La lettre de ''L'Express''

Nouvelle saisie de L'Express. Rapporte les propos d'hommes politiques ou de la presse fortement hostiles à L'Express
Intéressante cette saisie. Rien de tel pour voir sortir les rats de leurs fromages et se précipiter pour ronger un morceau d' « Express » par-ci, un morceau d' « Express » par-là... C'est que, de nos jours, cela nourrit son homme. On peut même se faire appointer régulièrement pour ce travail-là.
Faut-il continuer à leur en fournir l'occasion ? Faut-il persister à se mettre en situation d'entendre que
« L'Express » accomplit « le travail le plus perfide contre la paix » (R.T.F., France II), de lire que « faire stopper cette presse vaudrait mieux que 300.000 hommes supplémentaires » - (la générale Massu), que « si demain on arrête Jean-Jacques Servan-Schreiber et Françoise Giroud et qu'on les fusille il n'y aura pas lieu de s'apitoyer ». (L'Echo de la Presse) ?
Fusillez, monsieur, fusillez. Deux morts de plus ou de moins dans cette affaire ne pèseront guère.
Le nouveau capitaine-directeur-adjoint de « L'Echo d'Alger », lui, se contentera du tribunal militaire. Un sentimental.
Tout cela n'est pas très sérieux, certes. La bave, fût-elle tricolore, n'a encore jamais tué personne et l'auréole du martyr n'est pas en train de nous pousser derrière la tête.
Mais quelquefois, simplement, le cœur vous vient aux lèvres.
Fourbes ou sincères, regardez vos mains, messieurs les Procureurs. Tous les parfums d'Arabie n'y effaceront pas les taches que vous y faites en essayant de souiller les
autres. A votre souci d'éliminer, soit des adversaires politiques, soit des adversaires professionnels, soit des ennemis personnels, trouvez au moins un autre masque. De toutes les comédies, celle du patriotisme offensé est sans doute la plus pénible, la plus dérisoire aussi.
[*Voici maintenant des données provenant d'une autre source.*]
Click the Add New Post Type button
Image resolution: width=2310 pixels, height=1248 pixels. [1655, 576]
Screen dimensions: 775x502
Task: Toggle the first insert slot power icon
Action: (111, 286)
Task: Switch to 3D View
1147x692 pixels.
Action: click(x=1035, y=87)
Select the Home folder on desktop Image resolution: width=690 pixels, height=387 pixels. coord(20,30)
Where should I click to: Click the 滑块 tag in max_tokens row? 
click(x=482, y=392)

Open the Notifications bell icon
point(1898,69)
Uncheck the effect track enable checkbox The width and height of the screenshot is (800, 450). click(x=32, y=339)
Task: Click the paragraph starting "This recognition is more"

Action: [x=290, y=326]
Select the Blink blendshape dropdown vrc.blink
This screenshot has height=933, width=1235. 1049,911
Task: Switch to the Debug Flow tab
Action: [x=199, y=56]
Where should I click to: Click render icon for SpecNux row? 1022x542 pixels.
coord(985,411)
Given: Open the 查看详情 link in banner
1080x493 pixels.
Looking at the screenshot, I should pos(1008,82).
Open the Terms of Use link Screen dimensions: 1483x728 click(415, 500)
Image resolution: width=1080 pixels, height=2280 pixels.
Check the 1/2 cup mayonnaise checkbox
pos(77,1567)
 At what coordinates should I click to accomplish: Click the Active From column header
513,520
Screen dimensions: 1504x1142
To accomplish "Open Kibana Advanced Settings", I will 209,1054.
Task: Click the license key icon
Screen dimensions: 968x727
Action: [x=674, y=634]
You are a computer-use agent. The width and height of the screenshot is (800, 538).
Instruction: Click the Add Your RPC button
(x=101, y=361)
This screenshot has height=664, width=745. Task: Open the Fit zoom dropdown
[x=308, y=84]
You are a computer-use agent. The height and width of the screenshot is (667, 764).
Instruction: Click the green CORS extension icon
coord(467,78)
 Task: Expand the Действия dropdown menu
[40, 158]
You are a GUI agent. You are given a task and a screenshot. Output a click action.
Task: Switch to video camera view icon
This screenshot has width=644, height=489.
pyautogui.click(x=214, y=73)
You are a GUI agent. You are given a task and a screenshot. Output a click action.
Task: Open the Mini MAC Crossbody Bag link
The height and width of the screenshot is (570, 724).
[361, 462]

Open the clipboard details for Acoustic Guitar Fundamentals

Vous n'êtes pas les premiers qui la jouez depuis cinq ans... Quelle belle réussite que celle de vos prédécesseurs !
Vous à qui la France est trop chère pour que vous souffriez d'entendre que, sur tel ou tel point, elle fait, semble-t-il, fausse route, que n'avez-vous laissé votre indignation éclater lorsqu'en son nom le pire a été accompli ! Que n'avez-vous aujourd'hui le courage de donner un visage à vos griefs !
« Au lendemain du 13 mai, la guerre était virtuellement terminée si on avait pu formellement affirmer que la France considérait l'Algérie comme une province française... », déclare Mme Massu.
Qui ça, « on » ? Le roi de Prusse ?
Mais, comme dit l'éditorialiste de service à la R.T.F., « il est des heures où la délicatesse de l'âme est un devoir civique ». Et la prudence un devoir militaire, sans doute.
Puisque Mme Massu a la bonté de nous fournir, en clair, cette information : « Stoppez cette presse et la guerre d'Algérie sera finie », nous sommes prêts à lui proposer cependant un contrat : « L'Express » suspend la publication de toutes ses rubriques politiques pendant un mois. Si au bout de ce délai la guerre se poursuit ? Eh bien ! il faudra saisir Mme Massu.